*** Opening of DOCUMENT TEXT ***

Authors: Shanzhi Chen and Jian Zhao (Datang Telecom Technology & Industry Group)
Title: “The Requirements, Challenges, and Technologies for 5G of Terrestrial Mobile Telecommunication”
Publication: May, 2014 IEEE Communications Magazine
The article opens with a list of characteristics of 5G traffic, including the frequently mentioned traffic increase (78% compounded yearly growth rate for 2012-2016), indoor/hotspot dominance (70% data traffic indoors), uplink/downlink asymmetry (currently 6:1), anticipated increase in the number of subscribers (due to machine-to-machine applications), and the need to simultaneously reduce energy consumption. The authors identify the key requirements facing 5G as i) achieving 1000-fold mobile data capacity, ii) reducing energy consumption, iii) leveraging new spectrum (above 3 GHz), and iv) reducing costs for terminals and (macro and micro) base stations.
The article then discusses six possible technology areas that may play a role in meeting this requirements:
- Small cells
- Coordination across heterogeneous cell layers
- Flexible design of control and user planes
- TDD and FDD solutions for asymmetric traffic
- Hybrid topologies for D2D and relay connections
- Signal processing and integrated circuit (IC) technologies
1. Small cells will be designed for indoor/hotspot traffic. The requirements of (small) cells for indoor traffic are significantly different than the requirements of (macro) cells for outdoor traffic since i) indoor user mobility is due to walking and the required cell radius is on the order of tens to hundreds of meters, ii) the indoor channel characteristics are distinct from those found outdoors, and iii) the required transmission power of small cells is orders of magnitude smaller than that required of macro cells. These differences should be exploited in several aspects of designing small cells including i) the selection of physical layer parameters (the cyclic prefix length and subcarrier spacing), ii) the antenna element spacing in MIMO designs, iii) the ability to save energy by dynamically turning off small cells when not in use, and iv) the ability to use cognitive radio principles in dynamic spectrum selection.

*** Close of DOCUMENT TEXT ***

▶ **EXERCISE**
Please carry on the 5G requirements summary from the point where it stops. The rows were taken from a separate source.

*** Opening of DATASET RECORDS ***

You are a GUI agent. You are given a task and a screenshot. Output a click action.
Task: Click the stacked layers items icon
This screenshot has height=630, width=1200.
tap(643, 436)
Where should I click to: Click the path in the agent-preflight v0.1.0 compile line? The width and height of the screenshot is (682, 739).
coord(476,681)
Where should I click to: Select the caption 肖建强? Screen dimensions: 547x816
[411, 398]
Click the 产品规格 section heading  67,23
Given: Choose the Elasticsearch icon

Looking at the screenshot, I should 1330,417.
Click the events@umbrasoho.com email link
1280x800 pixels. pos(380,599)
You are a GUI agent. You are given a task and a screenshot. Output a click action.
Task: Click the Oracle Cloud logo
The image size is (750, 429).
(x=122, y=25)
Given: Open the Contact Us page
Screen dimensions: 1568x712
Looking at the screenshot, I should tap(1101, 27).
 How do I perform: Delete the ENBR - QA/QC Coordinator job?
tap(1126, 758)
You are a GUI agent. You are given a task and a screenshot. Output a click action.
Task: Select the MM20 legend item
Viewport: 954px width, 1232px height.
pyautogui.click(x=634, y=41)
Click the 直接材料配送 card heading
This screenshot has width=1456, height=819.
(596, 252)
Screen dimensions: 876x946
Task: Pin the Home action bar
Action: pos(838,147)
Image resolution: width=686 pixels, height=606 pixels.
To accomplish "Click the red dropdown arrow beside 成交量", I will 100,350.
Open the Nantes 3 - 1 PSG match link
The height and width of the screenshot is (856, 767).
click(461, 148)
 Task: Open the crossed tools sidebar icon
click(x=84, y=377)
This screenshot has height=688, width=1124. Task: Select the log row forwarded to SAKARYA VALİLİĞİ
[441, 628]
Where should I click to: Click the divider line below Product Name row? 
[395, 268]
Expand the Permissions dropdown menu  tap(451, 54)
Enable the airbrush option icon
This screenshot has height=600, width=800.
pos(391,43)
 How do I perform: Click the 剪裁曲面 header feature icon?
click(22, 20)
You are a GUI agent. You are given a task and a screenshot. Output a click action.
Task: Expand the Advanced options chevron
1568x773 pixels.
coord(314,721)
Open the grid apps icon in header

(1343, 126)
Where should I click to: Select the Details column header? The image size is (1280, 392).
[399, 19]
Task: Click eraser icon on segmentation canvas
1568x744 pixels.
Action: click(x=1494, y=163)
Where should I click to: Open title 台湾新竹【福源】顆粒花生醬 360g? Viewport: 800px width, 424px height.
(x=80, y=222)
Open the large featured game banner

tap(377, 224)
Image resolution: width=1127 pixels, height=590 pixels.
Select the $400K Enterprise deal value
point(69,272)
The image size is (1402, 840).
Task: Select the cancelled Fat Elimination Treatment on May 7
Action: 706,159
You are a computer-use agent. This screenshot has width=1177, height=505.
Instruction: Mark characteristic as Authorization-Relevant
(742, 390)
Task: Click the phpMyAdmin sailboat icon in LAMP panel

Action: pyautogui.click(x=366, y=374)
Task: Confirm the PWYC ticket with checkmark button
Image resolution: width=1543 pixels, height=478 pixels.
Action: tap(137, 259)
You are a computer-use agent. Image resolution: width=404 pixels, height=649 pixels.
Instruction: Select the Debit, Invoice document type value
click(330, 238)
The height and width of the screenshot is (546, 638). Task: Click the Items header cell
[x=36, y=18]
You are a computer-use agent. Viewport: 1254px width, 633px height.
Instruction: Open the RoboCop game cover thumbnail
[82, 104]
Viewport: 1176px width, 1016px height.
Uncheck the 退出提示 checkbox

*** Close of DATASET RECORDS ***

▶ **TASK ANSWER**
2 and 3. The coexistence of small cells for indoor / hotspot traffic with traditional macro cells requires coordination of traffic and spectrum resources across these heterogeneous layers, and may include the need for a flexible design of the control and user planes. The envisioned flexible design of these planes will facilitate user equipment being simultaneously connected with small cells and macro cells, as in coordinated multipoint (CoMP).
4. The increasing asymmetry between downlink and uplink traffic volumes will require flexible time-division duplexing (TDD) and frequency-division duplexing (FDD) solutions. FDD technologies like FDD carrier aggregation and supplemental downlink (SDL) are dependent upon spectrum regulation and allocation. TDD solutions are more flexible through semi-dynamic slot allocation.
5. The traditional star topology of mobile users connecting to a common base station is expected to evolve in 5G to allow multihop connections. These may include connections from small cell to small cell and from device to device, in addition to the traditional cell to device connection. An anticipated challenge of device to device (D2D) connections is how to best allocate spectrum between D2D-dedicated channels, and channels shared by D2D communications and the base station.
6. Finally, the authors highlight recent advances in both signal processing and integrated circuits that will improve performance of base stations and user equipment. Active antenna array technology integrates radio frequency (RF) components such as power amplifiers directly onto antenna elements. The advanced signal processing required by 5G standards will necessitate more advanced integrated circuits.